David Jay Julius, American biochemist, winner of the 2021 Nobel Prize in Physiology or Medicine.
Julius was born into an Ashkenazi Jewish family in Brighton Beach, Brooklyn (United States) and graduated in biology in 1977 from the Massachusetts Institute of Technology (MIT). In 1984, he obtained a doctorate in biochemistry from the University of Berkeley. He is a professor at the University of California at San Francisco.
He is a member of numerous academies, including the US National Academy of Sciences and the National Academy of Arts and Sciences.
David Julius discovered a sensory neuron, called a nociceptor, that responds to physical or chemical stimuli whose intensity produces pain in humans. With this information it is possible to treat chronic pain, neurogenic inflammatory syndromes or those associated with arthritis, cancer or asthma.
He has received numerous awards, including the Kerr Prize in basic research from the American Pain Society (2006), the Zülch Prize for neural research from the Max Planck Society (2006), the Edward Scolnick Prize in Neuroscience from MIT (2007 ), the Alden Spencer Prize for Neuroscience from Columbia University (2007), the Julius Axelrod Prize from the Society for Neuroscience (2007), and the 2010 Prince of Asturias Award for Scientific and Technical Research.
In 2021, David Julius was awarded the BBVA Foundation Frontiers of Knowledge Award in the 2020 Biology and Biomedicine category, together with Ardem Patapoutian “for identifying the receptors that allow us to perceive temperature, pain and pressure.” In the jury’s opinion “temperature, pain and pressure are part of our sense of touch, perhaps the least understood of the five human senses. Julius and Patapoutian have unveiled the molecular and neural basis for thermal and mechanical sensations.”
His grandparents fled anti-Semitism in Czarist Russia. Julius was born in 1955 and grew up in the New York neighborhood of Brighton Beach, which was then home to a large population of Russian Jewish immigrants. The scientist described the neighborhood as “a landing strip for immigrants from Eastern Europe like my grandparents.
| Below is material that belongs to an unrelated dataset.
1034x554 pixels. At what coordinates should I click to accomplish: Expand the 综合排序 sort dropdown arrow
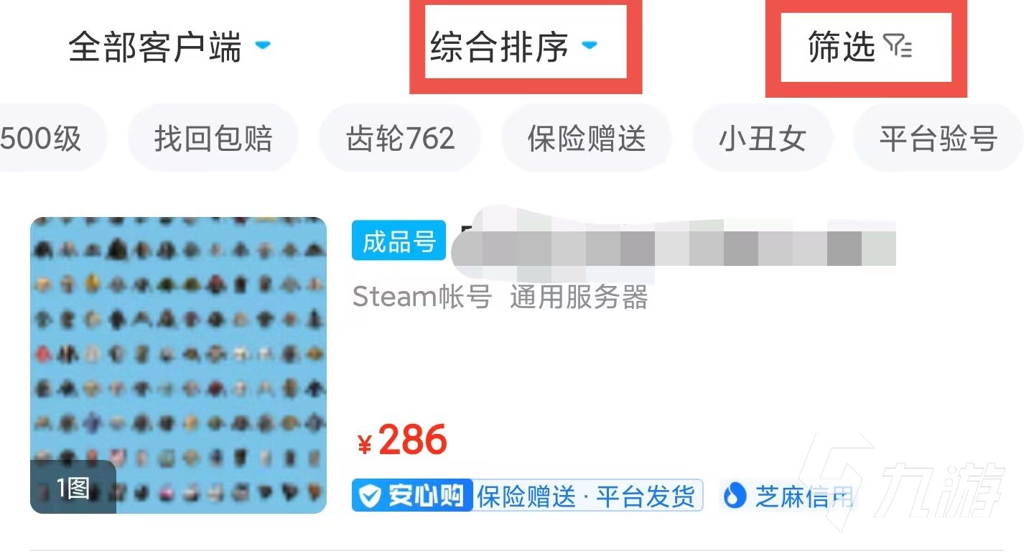tap(589, 45)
They fled Tsarist Russia and anti-Semitism in search of a better life.”
On Monday, October 4, 2021, it was announced that he was awarded, along with Ardem Patapoutian, the 2021 Nobel Prize in Physiology or Medicine.
“These groundbreaking discoveries set in motion intense research activities. They led to a rapid increase in our understanding of how our nervous system perceives heat, cold, and mechanical stimuli.” So wrote the Nobel Prize committee in its announcement of the winners.